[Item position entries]
--- Begin ---

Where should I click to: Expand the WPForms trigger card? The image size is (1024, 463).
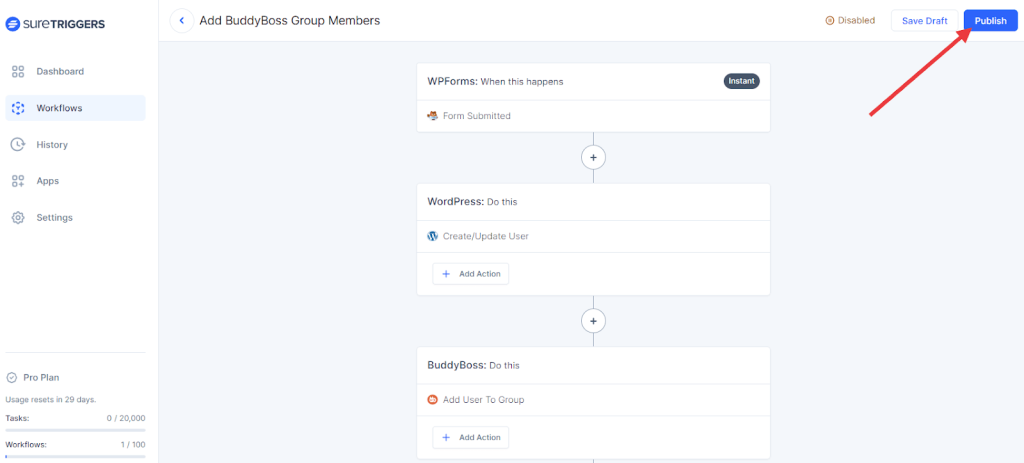click(593, 82)
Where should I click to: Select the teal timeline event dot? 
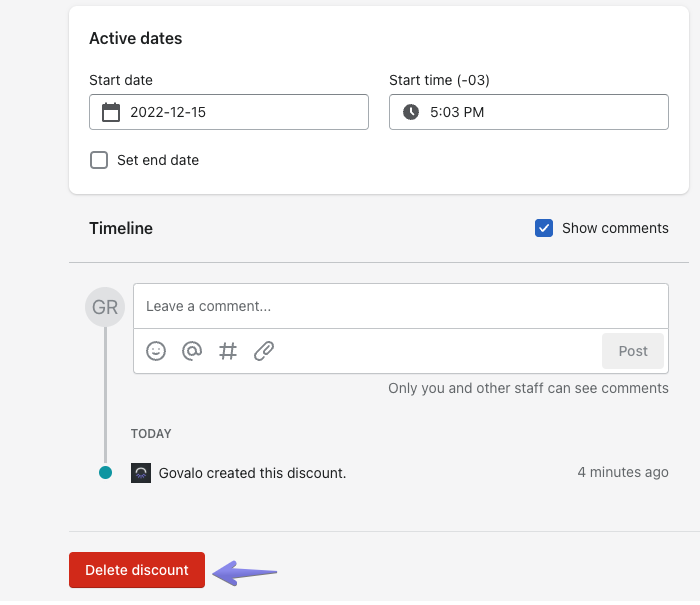coord(105,473)
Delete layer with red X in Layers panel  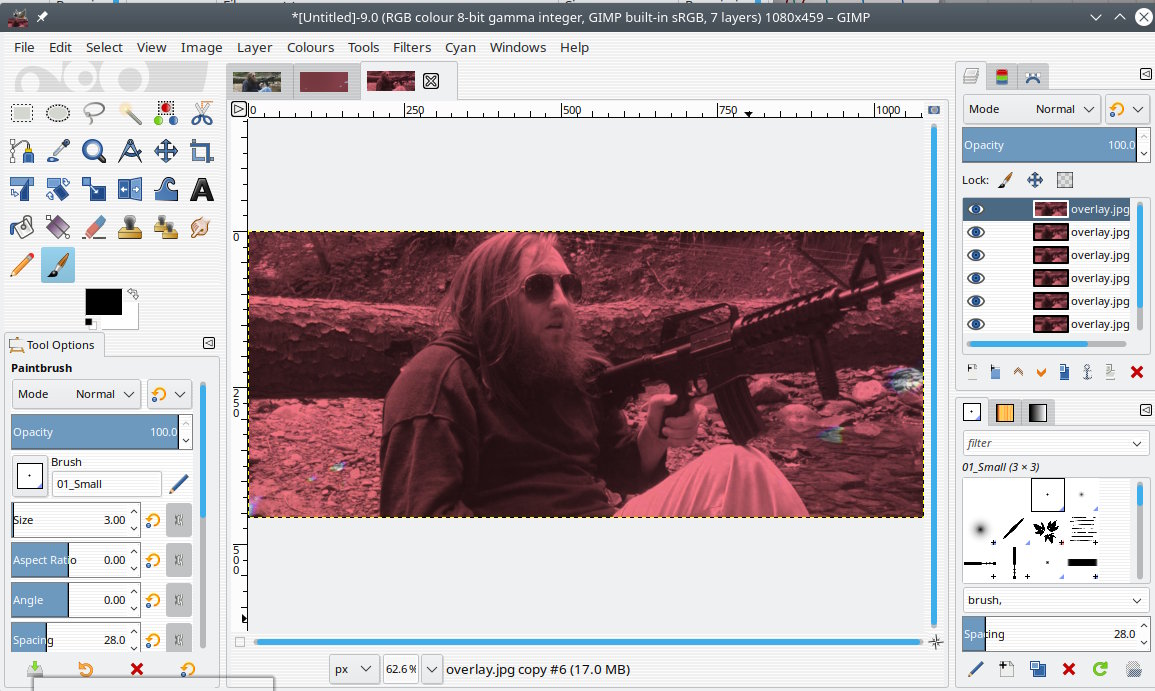(1136, 372)
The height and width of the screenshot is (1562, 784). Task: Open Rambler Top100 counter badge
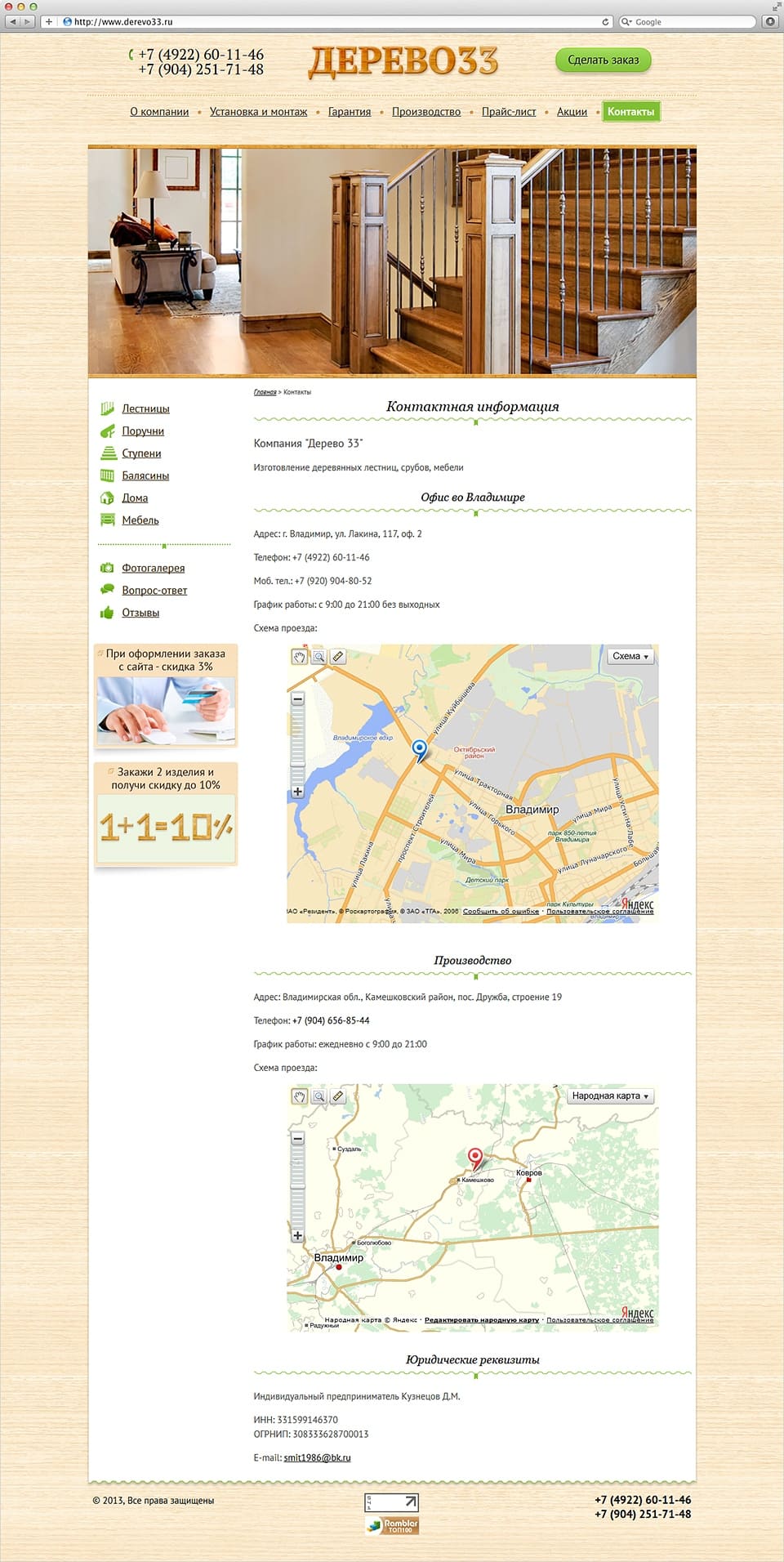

--- End ---

**REQUIREMENTS**: Gather every line of the data above that contains the word "should", and copy each one out in full. Case counts, so only matches with the same capitalization qualify.

**REPLY TO THE EXERCISE**:
Where should I click to: Expand the WPForms trigger card? The image size is (1024, 463).
Where should I click to: Select the teal timeline event dot? 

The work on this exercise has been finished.